Columnist: Okoampa-Ahoofe, Kwame

Northern Partitioning and Political Expediency – Part 2

By Kwame Okoampa-Ahoofe, Jr., Ph.D.

In this installment of my contribution to the discourse on the controversial question of partitioning Ghana’s Northern Region into “at least” two discrete administrative units, I intend to address the concerns of several of my critics – both those with genuine concerns as well as those who have, for the most part, taken pot-shots at me merely because, somehow, they are of the grossly mistaken belief that only Ghanaians of northern descent have a right to publicly discuss this most critical question verging on our beloved nation’s geopolitical organicity or cohesion.

----------------------------------------

• _Written exercise 1_
Could you copy everything from "In this installment" down to "organicity or cohesion." in the column on partitioning the Northern Region, switching "critics" to "detractors"?
The column above has no connection to the records that come after it.

----------------------------------------

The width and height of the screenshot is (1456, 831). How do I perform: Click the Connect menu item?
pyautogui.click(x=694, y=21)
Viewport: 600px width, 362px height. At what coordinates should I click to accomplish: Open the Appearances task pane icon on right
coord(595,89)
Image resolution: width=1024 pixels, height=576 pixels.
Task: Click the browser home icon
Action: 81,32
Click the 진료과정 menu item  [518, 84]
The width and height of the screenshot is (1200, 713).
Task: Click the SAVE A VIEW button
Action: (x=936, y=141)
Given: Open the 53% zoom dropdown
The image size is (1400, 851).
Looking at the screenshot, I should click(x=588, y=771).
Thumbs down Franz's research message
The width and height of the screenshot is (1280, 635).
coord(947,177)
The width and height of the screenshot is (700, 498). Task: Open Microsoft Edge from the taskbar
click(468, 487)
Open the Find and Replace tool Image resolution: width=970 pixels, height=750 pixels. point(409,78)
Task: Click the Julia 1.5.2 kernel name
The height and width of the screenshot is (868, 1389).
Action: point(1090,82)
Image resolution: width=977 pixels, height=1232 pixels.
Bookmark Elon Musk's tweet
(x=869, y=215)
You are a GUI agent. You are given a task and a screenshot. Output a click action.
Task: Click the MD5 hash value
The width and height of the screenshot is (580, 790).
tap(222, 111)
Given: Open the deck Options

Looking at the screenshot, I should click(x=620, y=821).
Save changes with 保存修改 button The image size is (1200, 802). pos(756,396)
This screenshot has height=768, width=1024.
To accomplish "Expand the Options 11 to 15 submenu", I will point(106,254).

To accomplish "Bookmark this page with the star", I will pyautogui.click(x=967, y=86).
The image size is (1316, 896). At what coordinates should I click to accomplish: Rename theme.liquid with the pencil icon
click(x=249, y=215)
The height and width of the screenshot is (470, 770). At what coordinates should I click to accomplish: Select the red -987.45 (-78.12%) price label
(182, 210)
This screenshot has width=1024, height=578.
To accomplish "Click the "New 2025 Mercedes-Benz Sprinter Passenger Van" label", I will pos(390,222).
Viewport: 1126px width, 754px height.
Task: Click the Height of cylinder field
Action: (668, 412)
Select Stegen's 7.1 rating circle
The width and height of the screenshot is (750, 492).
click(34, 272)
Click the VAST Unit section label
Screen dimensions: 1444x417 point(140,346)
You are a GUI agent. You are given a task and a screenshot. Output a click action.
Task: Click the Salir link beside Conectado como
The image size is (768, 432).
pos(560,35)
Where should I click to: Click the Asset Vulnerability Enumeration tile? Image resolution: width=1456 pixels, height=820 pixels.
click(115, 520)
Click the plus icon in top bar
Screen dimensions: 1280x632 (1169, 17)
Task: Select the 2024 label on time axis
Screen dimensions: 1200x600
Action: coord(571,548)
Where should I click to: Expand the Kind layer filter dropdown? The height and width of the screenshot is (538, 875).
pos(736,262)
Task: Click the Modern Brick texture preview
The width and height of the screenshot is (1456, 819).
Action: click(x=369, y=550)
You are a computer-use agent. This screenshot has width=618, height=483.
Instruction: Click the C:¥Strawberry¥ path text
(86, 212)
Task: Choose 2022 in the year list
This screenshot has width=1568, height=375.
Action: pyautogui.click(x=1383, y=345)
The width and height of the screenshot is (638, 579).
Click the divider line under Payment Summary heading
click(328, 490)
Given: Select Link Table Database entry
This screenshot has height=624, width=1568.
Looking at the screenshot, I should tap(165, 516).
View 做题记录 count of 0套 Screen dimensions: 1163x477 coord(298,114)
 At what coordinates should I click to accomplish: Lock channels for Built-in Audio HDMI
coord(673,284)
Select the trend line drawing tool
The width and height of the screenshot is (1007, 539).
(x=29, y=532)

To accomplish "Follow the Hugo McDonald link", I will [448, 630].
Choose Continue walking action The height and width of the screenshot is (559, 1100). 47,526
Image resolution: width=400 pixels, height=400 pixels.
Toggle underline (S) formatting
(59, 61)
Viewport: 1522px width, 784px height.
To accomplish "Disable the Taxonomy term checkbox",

----------------------------------------

• _Written exercise 2_
Can you reproduce everything in the records from the line containing "Select the trend line drawing tool" down to the last line, requests included, and shift every coordinate in the answers by adding -41?

• _Answer 1_
In this installment of my contribution to the discourse on the controversial question of partitioning Ghana’s Northern Region into “at least” two discrete administrative units, I intend to address the concerns of several of my detractors – both those with genuine concerns as well as those who have, for the most part, taken pot-shots at me merely because, somehow, they are of the grossly mistaken belief that only Ghanaians of northern descent have a right to publicly discuss this most critical question verging on our beloved nation’s geopolitical organicity or cohesion.

• _Answer 2_
Select the trend line drawing tool
The width and height of the screenshot is (1007, 539).
(x=-12, y=491)

To accomplish "Follow the Hugo McDonald link", I will [407, 589].
Choose Continue walking action The height and width of the screenshot is (559, 1100). 6,485
Image resolution: width=400 pixels, height=400 pixels.
Toggle underline (S) formatting
(18, 20)
Viewport: 1522px width, 784px height.
To accomplish "Disable the Taxonomy term checkbox",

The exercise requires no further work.